## WHAT IS NEEDED
Every entry must be duplicated word for word.

## ENTRIES SHOWN
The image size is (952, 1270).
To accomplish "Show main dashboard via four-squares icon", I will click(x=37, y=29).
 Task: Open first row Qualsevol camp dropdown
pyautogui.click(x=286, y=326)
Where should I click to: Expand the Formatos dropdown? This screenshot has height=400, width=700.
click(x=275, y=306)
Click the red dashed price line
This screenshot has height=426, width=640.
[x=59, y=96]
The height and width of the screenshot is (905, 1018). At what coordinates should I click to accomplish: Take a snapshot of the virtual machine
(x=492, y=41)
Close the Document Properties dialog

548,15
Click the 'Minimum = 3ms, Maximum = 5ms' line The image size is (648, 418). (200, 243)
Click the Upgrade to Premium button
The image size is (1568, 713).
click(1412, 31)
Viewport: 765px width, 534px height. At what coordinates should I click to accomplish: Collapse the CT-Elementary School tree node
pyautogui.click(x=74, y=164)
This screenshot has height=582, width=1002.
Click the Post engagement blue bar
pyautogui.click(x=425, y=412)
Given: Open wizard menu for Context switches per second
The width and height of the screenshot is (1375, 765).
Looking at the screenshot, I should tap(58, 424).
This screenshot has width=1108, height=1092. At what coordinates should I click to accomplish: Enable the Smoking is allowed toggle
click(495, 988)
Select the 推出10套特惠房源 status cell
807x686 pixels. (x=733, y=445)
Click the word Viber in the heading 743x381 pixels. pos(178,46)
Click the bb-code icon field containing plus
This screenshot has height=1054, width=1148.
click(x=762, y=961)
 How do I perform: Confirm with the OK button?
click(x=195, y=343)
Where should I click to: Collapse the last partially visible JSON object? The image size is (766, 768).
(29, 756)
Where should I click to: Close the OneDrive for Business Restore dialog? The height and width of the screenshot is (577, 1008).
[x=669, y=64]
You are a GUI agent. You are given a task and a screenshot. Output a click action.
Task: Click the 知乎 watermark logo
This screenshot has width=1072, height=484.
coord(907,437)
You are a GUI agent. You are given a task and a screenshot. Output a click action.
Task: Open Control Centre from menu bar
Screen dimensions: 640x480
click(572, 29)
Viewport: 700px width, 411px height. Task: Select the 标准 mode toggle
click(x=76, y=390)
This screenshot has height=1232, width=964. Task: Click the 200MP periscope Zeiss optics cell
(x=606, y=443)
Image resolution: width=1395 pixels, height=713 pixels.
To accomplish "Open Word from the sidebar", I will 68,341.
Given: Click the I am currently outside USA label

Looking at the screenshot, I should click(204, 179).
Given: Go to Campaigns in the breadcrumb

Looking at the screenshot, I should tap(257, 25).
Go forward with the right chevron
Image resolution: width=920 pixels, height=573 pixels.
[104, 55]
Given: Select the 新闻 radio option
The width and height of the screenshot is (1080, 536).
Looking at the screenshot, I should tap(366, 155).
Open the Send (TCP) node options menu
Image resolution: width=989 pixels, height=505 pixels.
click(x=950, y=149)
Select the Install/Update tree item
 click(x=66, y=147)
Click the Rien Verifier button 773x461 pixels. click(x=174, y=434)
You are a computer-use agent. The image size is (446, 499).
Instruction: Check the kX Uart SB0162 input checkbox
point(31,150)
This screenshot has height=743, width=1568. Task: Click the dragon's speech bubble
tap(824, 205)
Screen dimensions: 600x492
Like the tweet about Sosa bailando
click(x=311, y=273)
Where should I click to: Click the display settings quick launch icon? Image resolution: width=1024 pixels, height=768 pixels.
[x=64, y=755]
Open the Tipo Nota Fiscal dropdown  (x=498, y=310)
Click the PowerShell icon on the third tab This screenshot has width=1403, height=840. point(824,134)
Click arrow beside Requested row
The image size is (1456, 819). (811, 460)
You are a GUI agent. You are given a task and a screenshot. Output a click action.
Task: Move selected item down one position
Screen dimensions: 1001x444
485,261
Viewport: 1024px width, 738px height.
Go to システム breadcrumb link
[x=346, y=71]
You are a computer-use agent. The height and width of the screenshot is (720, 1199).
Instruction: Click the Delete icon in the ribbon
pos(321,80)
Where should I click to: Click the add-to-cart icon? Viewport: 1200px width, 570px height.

## ANSWER BOX
The image size is (952, 1270).
To accomplish "Show main dashboard via four-squares icon", I will click(x=37, y=29).
 Task: Open first row Qualsevol camp dropdown
pyautogui.click(x=286, y=326)
Where should I click to: Expand the Formatos dropdown? This screenshot has height=400, width=700.
click(x=275, y=306)
Click the red dashed price line
This screenshot has height=426, width=640.
[x=59, y=96]
The height and width of the screenshot is (905, 1018). At what coordinates should I click to accomplish: Take a snapshot of the virtual machine
(x=492, y=41)
Close the Document Properties dialog

548,15
Click the 'Minimum = 3ms, Maximum = 5ms' line The image size is (648, 418). (200, 243)
Click the Upgrade to Premium button
The image size is (1568, 713).
click(1412, 31)
Viewport: 765px width, 534px height. At what coordinates should I click to accomplish: Collapse the CT-Elementary School tree node
pyautogui.click(x=74, y=164)
This screenshot has height=582, width=1002.
Click the Post engagement blue bar
pyautogui.click(x=425, y=412)
Given: Open wizard menu for Context switches per second
The width and height of the screenshot is (1375, 765).
Looking at the screenshot, I should tap(58, 424).
This screenshot has width=1108, height=1092. At what coordinates should I click to accomplish: Enable the Smoking is allowed toggle
click(495, 988)
Select the 推出10套特惠房源 status cell
807x686 pixels. (x=733, y=445)
Click the word Viber in the heading 743x381 pixels. pos(178,46)
Click the bb-code icon field containing plus
This screenshot has height=1054, width=1148.
click(x=762, y=961)
 How do I perform: Confirm with the OK button?
click(x=195, y=343)
Where should I click to: Collapse the last partially visible JSON object? The image size is (766, 768).
(29, 756)
Where should I click to: Close the OneDrive for Business Restore dialog? The height and width of the screenshot is (577, 1008).
[x=669, y=64]
You are a GUI agent. You are given a task and a screenshot. Output a click action.
Task: Click the 知乎 watermark logo
This screenshot has width=1072, height=484.
coord(907,437)
You are a GUI agent. You are given a task and a screenshot. Output a click action.
Task: Open Control Centre from menu bar
Screen dimensions: 640x480
click(572, 29)
Viewport: 700px width, 411px height. Task: Select the 标准 mode toggle
click(x=76, y=390)
This screenshot has height=1232, width=964. Task: Click the 200MP periscope Zeiss optics cell
(x=606, y=443)
Image resolution: width=1395 pixels, height=713 pixels.
To accomplish "Open Word from the sidebar", I will 68,341.
Given: Click the I am currently outside USA label

Looking at the screenshot, I should click(204, 179).
Given: Go to Campaigns in the breadcrumb

Looking at the screenshot, I should tap(257, 25).
Go forward with the right chevron
Image resolution: width=920 pixels, height=573 pixels.
[104, 55]
Given: Select the 新闻 radio option
The width and height of the screenshot is (1080, 536).
Looking at the screenshot, I should tap(366, 155).
Open the Send (TCP) node options menu
Image resolution: width=989 pixels, height=505 pixels.
click(x=950, y=149)
Select the Install/Update tree item
 click(x=66, y=147)
Click the Rien Verifier button 773x461 pixels. click(x=174, y=434)
You are a computer-use agent. The image size is (446, 499).
Instruction: Check the kX Uart SB0162 input checkbox
point(31,150)
This screenshot has height=743, width=1568. Task: Click the dragon's speech bubble
tap(824, 205)
Screen dimensions: 600x492
Like the tweet about Sosa bailando
click(x=311, y=273)
Where should I click to: Click the display settings quick launch icon? Image resolution: width=1024 pixels, height=768 pixels.
[x=64, y=755]
Open the Tipo Nota Fiscal dropdown  (x=498, y=310)
Click the PowerShell icon on the third tab This screenshot has width=1403, height=840. point(824,134)
Click arrow beside Requested row
The image size is (1456, 819). (811, 460)
You are a GUI agent. You are given a task and a screenshot. Output a click action.
Task: Move selected item down one position
Screen dimensions: 1001x444
485,261
Viewport: 1024px width, 738px height.
Go to システム breadcrumb link
[x=346, y=71]
You are a computer-use agent. The height and width of the screenshot is (720, 1199).
Instruction: Click the Delete icon in the ribbon
pos(321,80)
Where should I click to: Click the add-to-cart icon? Viewport: 1200px width, 570px height.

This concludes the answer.